One of the oldest problems in quantum information theory is to study if there exists a state with negative partial transpose which is undistillable. In the last decades, the study of this problem was reduced to a very special family: Werner states. In this work, we present a new characterization of this problem in terms of partial trace inequalities for the Frobenius norm and general matrices. For this reason, we will study general properties and new inequalities for partial traces of general matrices. Consequently, we will extend the interval of Werner states in which they are provably 2-undistillable in any dimension d ≥ 4. Finally, we find new Schmidt-number witnesses and k-positive maps.

Chirality is a fundamental feature of many-body physics, typically manifesting through the breaking of time-reversal symmetry.
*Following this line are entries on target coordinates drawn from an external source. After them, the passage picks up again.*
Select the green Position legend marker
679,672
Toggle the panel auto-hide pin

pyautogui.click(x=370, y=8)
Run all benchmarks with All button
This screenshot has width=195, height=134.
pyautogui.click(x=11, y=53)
Yet a precise quantum information-theoretic characterization of chirality has remained elusive. A recent proposal defines a state as chiral if transforming it into its complex conjugate requires a circuit of large depth. Here, we rigorously establish many-body chirality for a broad family of two-dimensional stabilizer pure and mixed states. We also prove that these states are 4-partite chiral, but not 3-partite chiral.

The AdS/CFT duality has been extremely useful in understanding quantum gravity. Tensor networks are a toy model of holography that have provided valuable lessons that have been imported to AdS/CFT. In particular, random tensor networks have a quantitative connection with fixed-area states in the gravitational path integral. This has allowed for a translation of various tensor network results to gravity that I will discuss, including an understanding of the Renyi entropy, entanglement negativity, entanglement wedges for bulk regions and resolving entropic paradoxes using wormholes.